--- Start of Given passage ---

Monday, 23 May 2011
Taliban and Pakistan reject speculation Mullah Omar is dead
Kabul, Afghanistan (CNN) -- The Afghan Taliban forcefully denied reports Monday that their leader is dead, dismissing them as "claims and rumors" from the "Kabul stooge regime's intelligence directorate."
Mullah Mohammed Omar "is alive and well and is leading the Mujahideen in all aspects while living safely with reliance on Allah," spokesman Zabihullah Mujahid said.
His statement came after suggestions that Omar might have been killed recently.
A spokesman for Afghanistan's intelligence agency, the National Directorate of Security, said Monday that Omar has disappeared in the past five days.
Lutfullah Mashal said he "hopes" Omar is dead but cannot confirm it.
"So far, we cannot confirm the death or killing of Mullah Omar officially. But we can confirm that he has been disappeared from his hideout in Quetta, Baluchistan" in Pakistan, he said.
"Our sources and senior Taliban members confirm that they can't contact him," Mashal said, adding that Omar had been living in Quetta for 10 years.
Taliban spokesman Mujahid said they "strongly reject these false claims of the enemy" and urged "our fellow countrymen, Mujahideen and the rest of the Muslims not to believe these intelligence lies and false reports."
Pakistan's Interior Rehman Malik also denied that Omar was dead, saying in a news conference that the claims were "baseless."
An official with the NATO-led International Security Assistance Force told CNN there was no indication the rumor was true.
A former top Pakistani intelligence official called the reports "nonsense" and "disinformation," but then said he had no idea whether the Taliban leader is alive or dead.
"How should I know? I'm not concerned with it," Gen. Hamid Gul said on IBN television.
The original news report suggesting Monday that Omar was dead, by Afghanistan's TOLOnews, quoted NDS spokesman Meshal as saying that Gul was moving him when he was killed.

--- End of Given passage ---
--- Start of Extracted entries ---

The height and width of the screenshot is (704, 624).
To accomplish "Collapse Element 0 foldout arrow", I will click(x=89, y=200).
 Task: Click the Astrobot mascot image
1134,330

--- End of Extracted entries ---
--- Start of Extracted entries ---

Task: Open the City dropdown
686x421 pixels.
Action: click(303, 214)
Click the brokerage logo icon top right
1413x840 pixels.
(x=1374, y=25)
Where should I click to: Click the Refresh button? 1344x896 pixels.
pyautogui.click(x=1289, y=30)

--- End of Extracted entries ---

» **Exercise**
Write out the full news report on the rumors of Mullah Omar's death again, word for word.

» **Exercise solution**
Monday, 23 May 2011
Taliban and Pakistan reject speculation Mullah Omar is dead
Kabul, Afghanistan (CNN) -- The Afghan Taliban forcefully denied reports Monday that their leader is dead, dismissing them as "claims and rumors" from the "Kabul stooge regime's intelligence directorate."
Mullah Mohammed Omar "is alive and well and is leading the Mujahideen in all aspects while living safely with reliance on Allah," spokesman Zabihullah Mujahid said.
His statement came after suggestions that Omar might have been killed recently.
A spokesman for Afghanistan's intelligence agency, the National Directorate of Security, said Monday that Omar has disappeared in the past five days.
Lutfullah Mashal said he "hopes" Omar is dead but cannot confirm it.
"So far, we cannot confirm the death or killing of Mullah Omar officially. But we can confirm that he has been disappeared from his hideout in Quetta, Baluchistan" in Pakistan, he said.
"Our sources and senior Taliban members confirm that they can't contact him," Mashal said, adding that Omar had been living in Quetta for 10 years.
Taliban spokesman Mujahid said they "strongly reject these false claims of the enemy" and urged "our fellow countrymen, Mujahideen and the rest of the Muslims not to believe these intelligence lies and false reports."
Pakistan's Interior Rehman Malik also denied that Omar was dead, saying in a news conference that the claims were "baseless."
An official with the NATO-led International Security Assistance Force told CNN there was no indication the rumor was true.
A former top Pakistani intelligence official called the reports "nonsense" and "disinformation," but then said he had no idea whether the Taliban leader is alive or dead.
"How should I know? I'm not concerned with it," Gen. Hamid Gul said on IBN television.
The original news report suggesting Monday that Omar was dead, by Afghanistan's TOLOnews, quoted NDS spokesman Meshal as saying that Gul was moving him when he was killed.